In addition, our information systems are protected through a secure hosting facility and additional backup remote processing capabilities also exist in the event our primary systems fail or are not accessible. However, the business is still vulnerable to fire, storm, flood, power loss, telecommunications failures, physical or software break-ins and similar events which may prevent personnel from gaining access to systems necessary to perform their tasks in an automated fashion. In the event that critical information systems fail or are otherwise unavailable, these functions would have to be accomplished manually, which could impact our ability to identify business opportunities quickly, to, among other things, maintain billing and clinical records reliably, to bill for services efficiently and to maintain our accounting and financial reporting accurately.
We are increasingly dependent on third parties for the execution of certain critical functions.
We have outsourced certain critical applications or business processes to external providers including cloud-based services. We exercise care in the selection and oversight of these providers. However, the failure or inability to perform on the part of one or more of these critical suppliers could cause significant disruptions and increased costs to our business
Our collection, use and retention of personal information and personal health information create risks that may harm our business.

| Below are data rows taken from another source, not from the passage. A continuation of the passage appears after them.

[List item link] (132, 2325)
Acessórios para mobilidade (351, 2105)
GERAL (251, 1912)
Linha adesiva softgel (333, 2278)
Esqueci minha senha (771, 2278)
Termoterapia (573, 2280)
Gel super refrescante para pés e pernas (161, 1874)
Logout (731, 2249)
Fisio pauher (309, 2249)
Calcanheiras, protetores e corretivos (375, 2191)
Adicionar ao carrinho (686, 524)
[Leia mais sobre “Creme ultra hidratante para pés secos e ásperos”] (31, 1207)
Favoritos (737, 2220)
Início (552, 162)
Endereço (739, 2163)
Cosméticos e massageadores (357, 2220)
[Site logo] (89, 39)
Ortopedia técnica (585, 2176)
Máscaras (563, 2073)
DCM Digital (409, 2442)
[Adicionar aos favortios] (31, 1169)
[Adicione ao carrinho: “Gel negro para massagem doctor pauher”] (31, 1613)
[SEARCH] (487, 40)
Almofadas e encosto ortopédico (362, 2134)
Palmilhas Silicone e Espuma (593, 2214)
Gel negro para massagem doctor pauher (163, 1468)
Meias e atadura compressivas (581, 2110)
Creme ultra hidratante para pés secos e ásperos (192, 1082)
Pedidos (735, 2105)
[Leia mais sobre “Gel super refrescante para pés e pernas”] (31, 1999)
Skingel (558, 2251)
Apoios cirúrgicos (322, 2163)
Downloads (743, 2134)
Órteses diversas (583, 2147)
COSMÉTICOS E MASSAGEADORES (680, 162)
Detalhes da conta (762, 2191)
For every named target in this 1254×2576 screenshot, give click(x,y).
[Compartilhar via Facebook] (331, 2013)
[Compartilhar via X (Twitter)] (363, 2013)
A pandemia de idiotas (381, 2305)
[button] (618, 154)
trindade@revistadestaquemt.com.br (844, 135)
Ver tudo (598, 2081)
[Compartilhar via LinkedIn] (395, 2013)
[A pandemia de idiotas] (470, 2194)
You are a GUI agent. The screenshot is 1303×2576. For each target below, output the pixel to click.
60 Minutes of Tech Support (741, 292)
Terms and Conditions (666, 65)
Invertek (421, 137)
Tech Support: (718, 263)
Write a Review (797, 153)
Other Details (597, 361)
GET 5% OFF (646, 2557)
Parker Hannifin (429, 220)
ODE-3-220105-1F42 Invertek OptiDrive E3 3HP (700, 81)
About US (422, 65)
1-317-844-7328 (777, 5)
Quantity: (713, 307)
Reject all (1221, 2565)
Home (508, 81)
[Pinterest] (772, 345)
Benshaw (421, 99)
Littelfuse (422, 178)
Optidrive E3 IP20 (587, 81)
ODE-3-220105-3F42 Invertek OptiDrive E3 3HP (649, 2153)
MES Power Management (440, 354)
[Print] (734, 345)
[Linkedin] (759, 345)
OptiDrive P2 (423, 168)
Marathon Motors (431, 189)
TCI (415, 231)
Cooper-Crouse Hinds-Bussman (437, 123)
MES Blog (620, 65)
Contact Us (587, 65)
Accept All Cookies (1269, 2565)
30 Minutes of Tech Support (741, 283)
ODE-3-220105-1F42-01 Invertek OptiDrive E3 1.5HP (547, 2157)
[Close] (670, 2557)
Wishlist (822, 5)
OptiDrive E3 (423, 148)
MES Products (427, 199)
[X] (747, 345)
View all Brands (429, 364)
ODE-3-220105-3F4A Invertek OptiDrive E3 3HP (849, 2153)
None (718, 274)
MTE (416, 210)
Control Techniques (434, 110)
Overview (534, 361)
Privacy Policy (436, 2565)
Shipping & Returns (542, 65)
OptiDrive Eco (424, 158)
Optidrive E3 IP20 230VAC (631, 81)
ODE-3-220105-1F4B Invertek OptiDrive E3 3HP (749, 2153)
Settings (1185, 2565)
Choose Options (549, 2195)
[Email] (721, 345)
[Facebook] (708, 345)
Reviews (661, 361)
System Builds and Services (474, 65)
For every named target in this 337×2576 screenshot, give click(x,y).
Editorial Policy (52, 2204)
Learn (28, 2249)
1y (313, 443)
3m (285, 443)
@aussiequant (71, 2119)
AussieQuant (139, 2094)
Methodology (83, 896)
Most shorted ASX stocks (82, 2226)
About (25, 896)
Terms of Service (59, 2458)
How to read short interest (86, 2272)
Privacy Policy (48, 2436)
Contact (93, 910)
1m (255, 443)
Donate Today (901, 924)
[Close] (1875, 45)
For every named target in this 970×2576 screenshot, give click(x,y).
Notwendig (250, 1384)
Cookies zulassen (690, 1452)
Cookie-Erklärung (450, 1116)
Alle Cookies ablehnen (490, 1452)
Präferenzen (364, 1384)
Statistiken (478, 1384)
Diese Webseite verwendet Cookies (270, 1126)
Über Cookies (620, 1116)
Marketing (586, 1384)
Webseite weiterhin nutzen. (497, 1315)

As part of our business model, we collect and retain personal information of our employees and contract professionals and their dependents, including, without limitation, full names, social security numbers, addresses, birth dates, and payroll-related information. We use commercially available information security technologies to protect such information in digital format and have security and business controls to limit access to such information. In addition, we periodically perform penetration tests and respond to those findings. However, employees or third parties may be able to circumvent these measures and acquire or misuse such information, resulting in breaches of privacy, and errors in the storage, use or transmission of such information
may result in breaches of privacy. Privacy breaches may require notification and other remedies, which can be costly, and which may have other serious adverse consequences for our business, including regulatory penalties and fines, claims for breach of contract, claims for damages, adverse publicity, reduced demand for our services by clients and/or healthcare professional candidates, harm to our reputation, and regulatory oversight by state or federal agencies. The possession and use of personal information and data in conducting our business subjects us to legislative and regulatory burdens. We may be required to incur significant expenses to comply with mandatory privacy and security standards and protocols imposed by law, regulation, industry standards or contractual obligations.
Cyber security risks and cyber incidents could adversely affect our business and disrupt operations.
Cyber incidents can result from deliberate attacks or unintentional events. These incidents can include, but are not limited to, gaining unauthorized access to digital systems for purposes of misappropriating assets or sensitive information, corrupting data, or causing operational disruption. The result of these incidents could include, but are not limited to, disrupted operations, misstated financial data, liability for stolen assets or information, increased cyber security protection costs, litigation and reputational damage adversely affecting customer or investor confidence. While we have secured cyber insurance to potentially cover these risks, there can be no assurance the insurance will be sufficient to cover any such liability.
Losses caused by natural disasters, such as hurricanes could cause us to suffer material financial losses.
Catastrophes can be caused by various events, including, but not limited to, hurricanes and other severe weather. The incidence and severity of catastrophes are inherently unpredictable. The extent of losses from a catastrophe is a function of both the total amount of insured exposure and the severity of the event. We do not maintain business interruption insurance for these events. We could suffer material financial losses as a result of such catastrophes.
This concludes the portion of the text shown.